• **What the exercise asks**
Give back every entry exactly as it is written, but not the pictures.

Start of Data extracts

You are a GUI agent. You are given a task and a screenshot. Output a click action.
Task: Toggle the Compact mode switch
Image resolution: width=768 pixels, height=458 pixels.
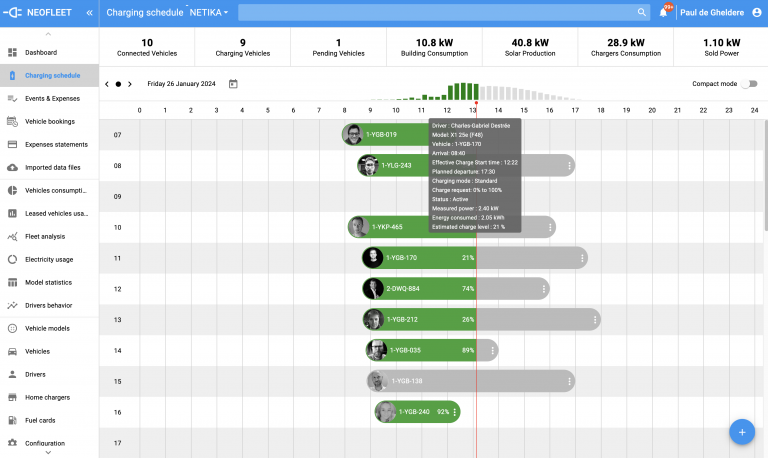pyautogui.click(x=749, y=84)
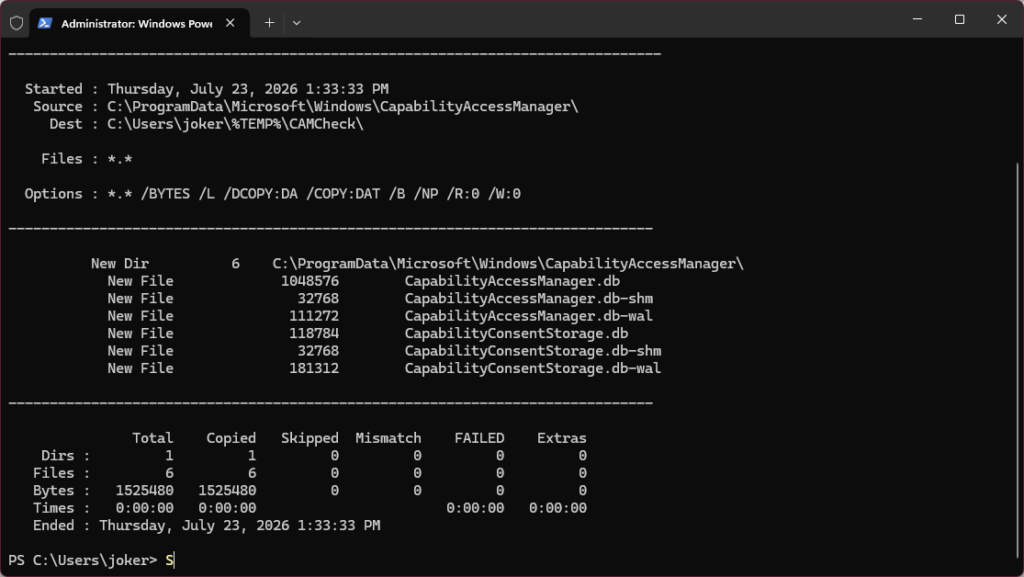Click the FAILED column header in summary
Viewport: 1024px width, 577px height.
tap(479, 438)
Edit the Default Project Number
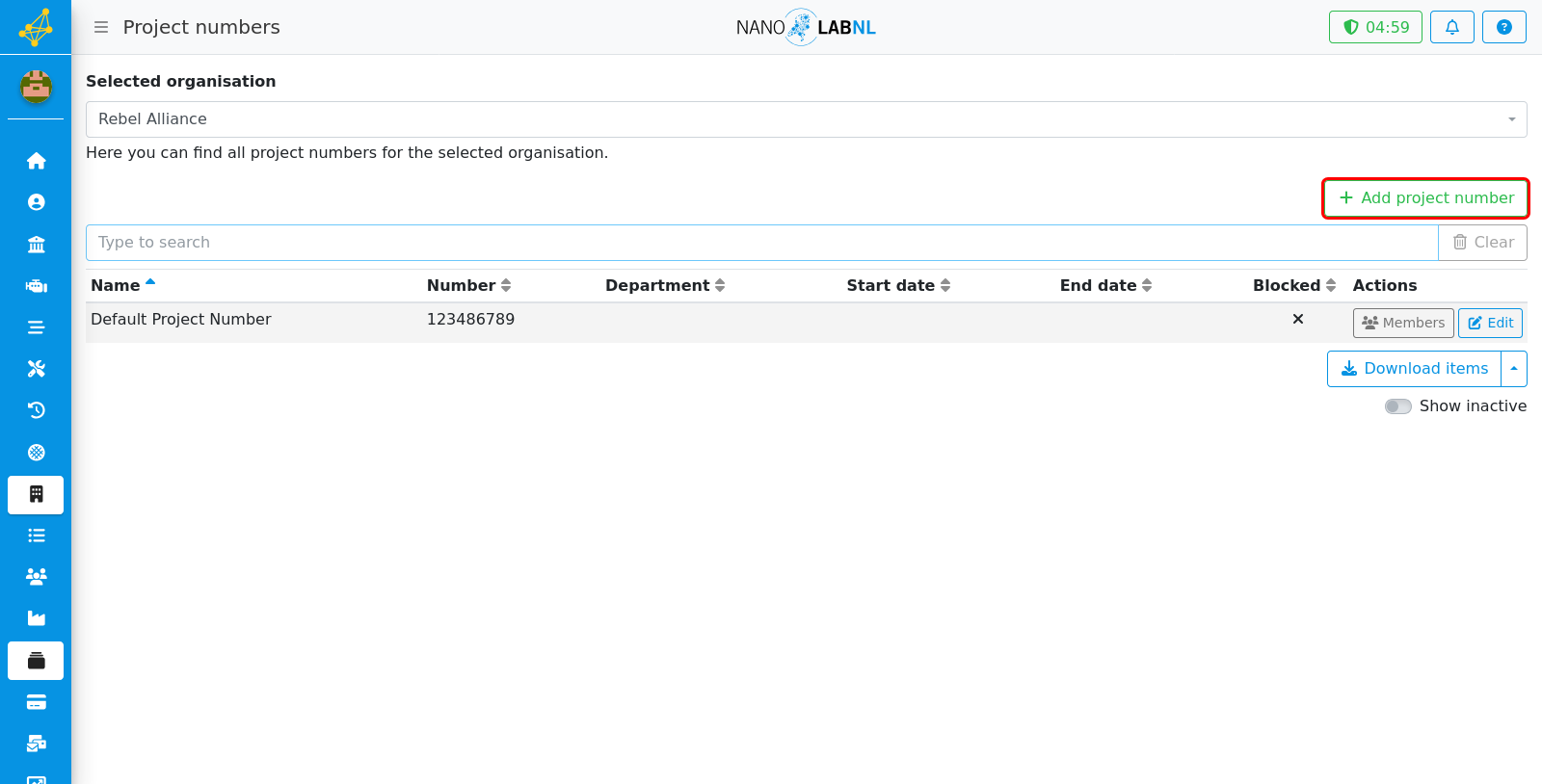The height and width of the screenshot is (784, 1542). point(1490,323)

End of Data extracts

• **Task response**
You are a GUI agent. You are given a task and a screenshot. Output a click action.
Task: Toggle the Compact mode switch
Image resolution: width=768 pixels, height=458 pixels.
pyautogui.click(x=749, y=84)
Click the FAILED column header in summary
Viewport: 1024px width, 577px height.
tap(479, 438)
Edit the Default Project Number
The height and width of the screenshot is (784, 1542). point(1490,323)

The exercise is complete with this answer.